Draghi, l’8 settembre del Movimento 5 Stelle. Così finisce il populismo di governo
Settanta giorni dopo, il governo gialloverde aveva raggiunto un accordo con Bruxelles per riportare il deficit dove voleva l’Europa, il 2,4% diventò un pudico 2,04%, e forse cominciò allora la virata europeista dei grillini, la cosa migliore che abbiano fatto in questi tre anni. La svolta culminò nell’estate del Papeete: abbandonati dal «sovranista», i «populisti» trovarono conforto nell’alleanza con l’ex odiato Pd, detto anche «il partito di Bibbiano». Fu Renzi, incredibile a dirsi, a celebrare il matrimonio.
Forse l’anomalia era troppo grande perché potesse durare. Forse il vizio d’origine diun MoVimento nato contro ogni potere che volle farsi potere condannava al fallimento fin dall’inizio l’esperimento del populismo di governo. Oppure magari non era detto che finisse così, e anzi non è neanche ancora finita la loro storia d’amore col potere. Nelle elezioni del 2018 il M5S cambiò anche antropologicamente. Agli eletti garantiti nel proporzionale, militanti appassionati dei Meet up ma anche lunatici e No vax, si affiancò una nuova leva di candidati nei collegi, di estrazione e ambizione borghesi, in cerca di un ascensore sociale: associati mai diventati ordinari, assistenti non promossi primari, vice capi di gabinetto rimasti troppo a lungo tali. In fin dei conti, una possibile classe dirigente; di seconda fila, certo, ma potenzialmente in grado di maturare. Alle prese con il governo della Repubblica e con le sue istituzioni, giovani come Di Maio e Fico, o come Patuanelli e Sileri, facevano il loro apprendistato, provavano il salto evolutivo che conduce da un agitatore a un amministratore. Non ce l’hanno fatta. Il loro governo è naufragato, manco a farlo apposta, per difendere il più governativo di tutti, quel Conte che, con un elegante giro di valzer, era passato dal Capitano a Zingaretti senza battere ciglio.

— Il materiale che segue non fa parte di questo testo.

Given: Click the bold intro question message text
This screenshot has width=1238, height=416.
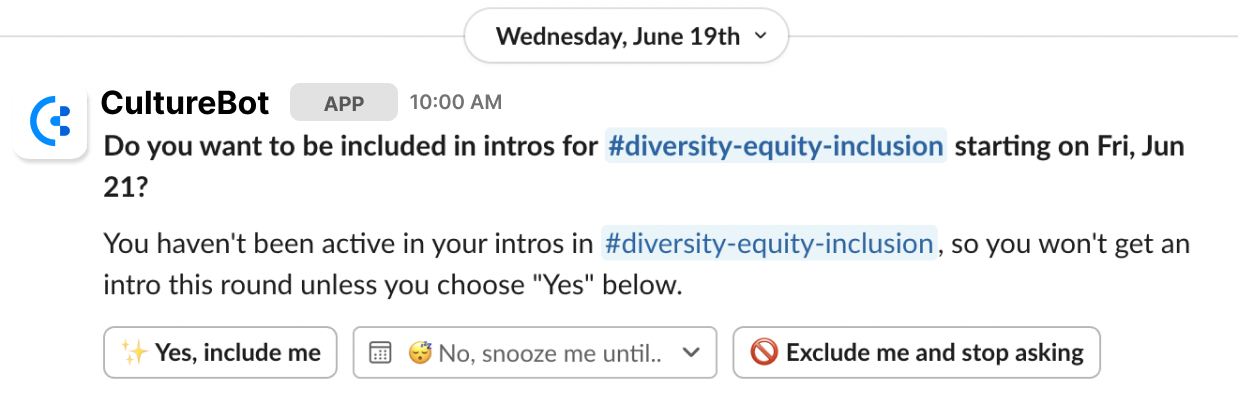Looking at the screenshot, I should pyautogui.click(x=352, y=148).
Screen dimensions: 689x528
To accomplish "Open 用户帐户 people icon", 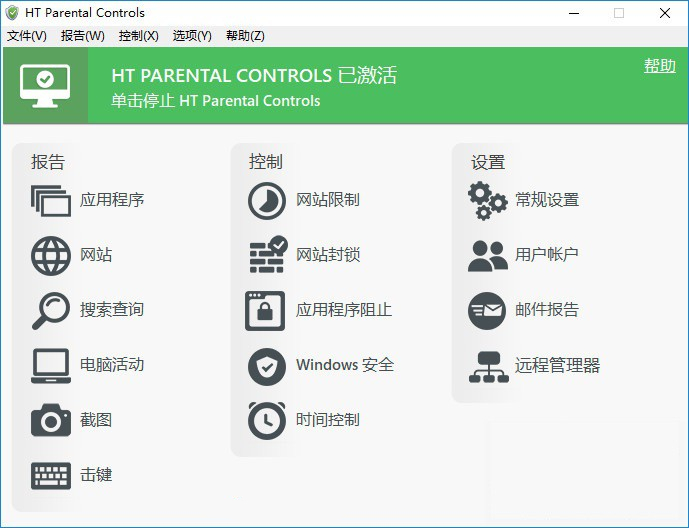I will [x=487, y=256].
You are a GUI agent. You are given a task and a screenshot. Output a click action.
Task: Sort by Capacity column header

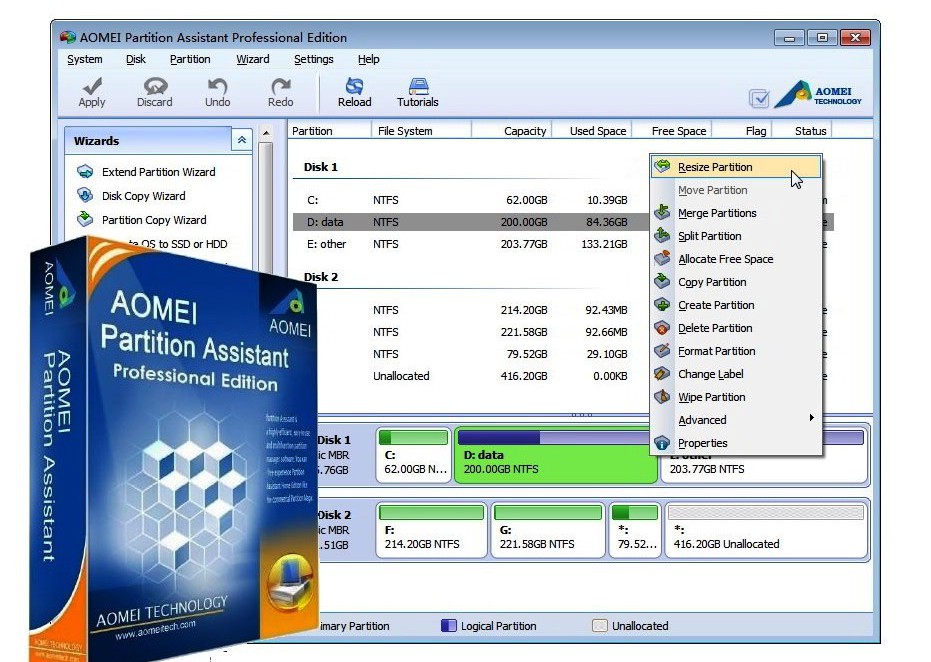click(x=525, y=131)
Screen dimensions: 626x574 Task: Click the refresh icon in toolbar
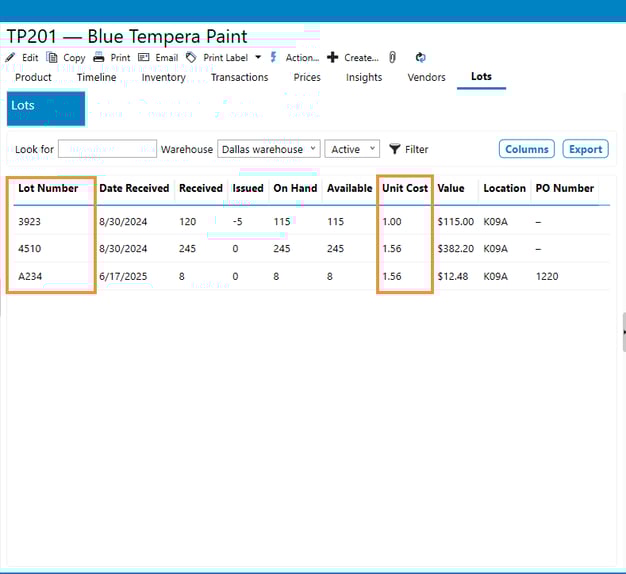click(420, 58)
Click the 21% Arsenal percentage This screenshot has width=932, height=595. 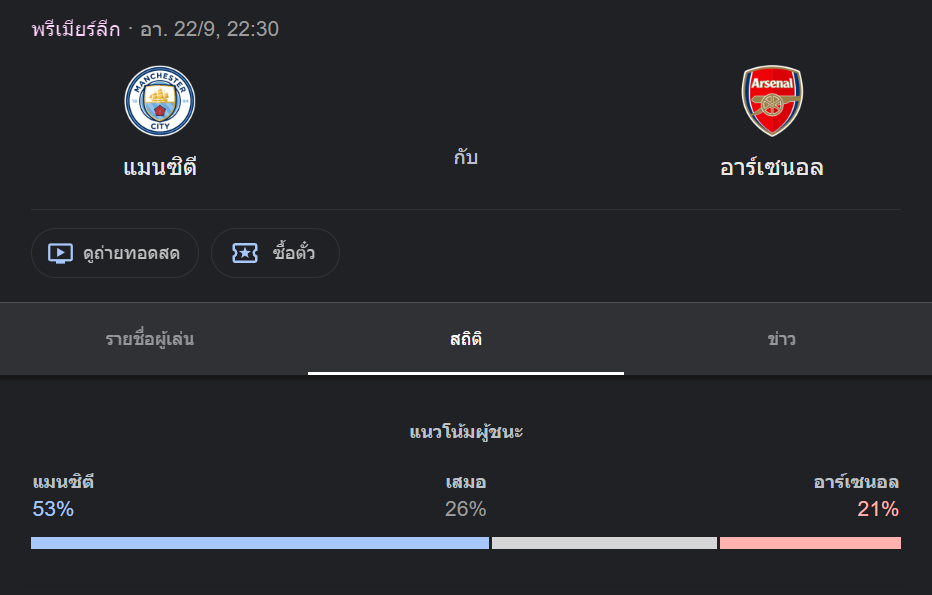click(878, 509)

Nel 1796 un giovane repubblicano francese, Benjamin Constant, scrisse un libretto con questo sottotitolo: «Sulla necessità di uscire da una rivoluzione». Era un ardente pamphlet, sosteneva che la prospettiva migliore, dopo gli eccessi del Terrore, fosse quella «del ritorno alla politica, della moderazione, dello sviluppo in senso liberale delle istituzioni». In fin dei conti anche i Cinquestelle avrebbero oggi bisogno di un Termidoro, per mettere fine alla loro fase giacobina. Per alcuni di loro, che sono riusciti a governare sia con Salvini che con Renzi, non dovrebbe essere poi così difficile governare con Draghi. A Di Maio, quando l’aveva incontrato, l’ex Presidente della Bce aveva fatto pure «una buona impressione». Ma vorrebbe dire riconoscere che ha ragione Carelli. Non so se ne avranno il coraggio.